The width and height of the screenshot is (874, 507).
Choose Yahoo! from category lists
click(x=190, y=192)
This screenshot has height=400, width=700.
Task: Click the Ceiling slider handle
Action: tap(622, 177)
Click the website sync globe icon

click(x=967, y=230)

** What to do **
Swap "Choose" for "Select" throughout the records above and write them out again, leaving everything else unchanged.

** Result **
The width and height of the screenshot is (874, 507).
Select Yahoo! from category lists
click(x=190, y=192)
This screenshot has height=400, width=700.
Task: Click the Ceiling slider handle
Action: tap(622, 177)
Click the website sync globe icon

click(x=967, y=230)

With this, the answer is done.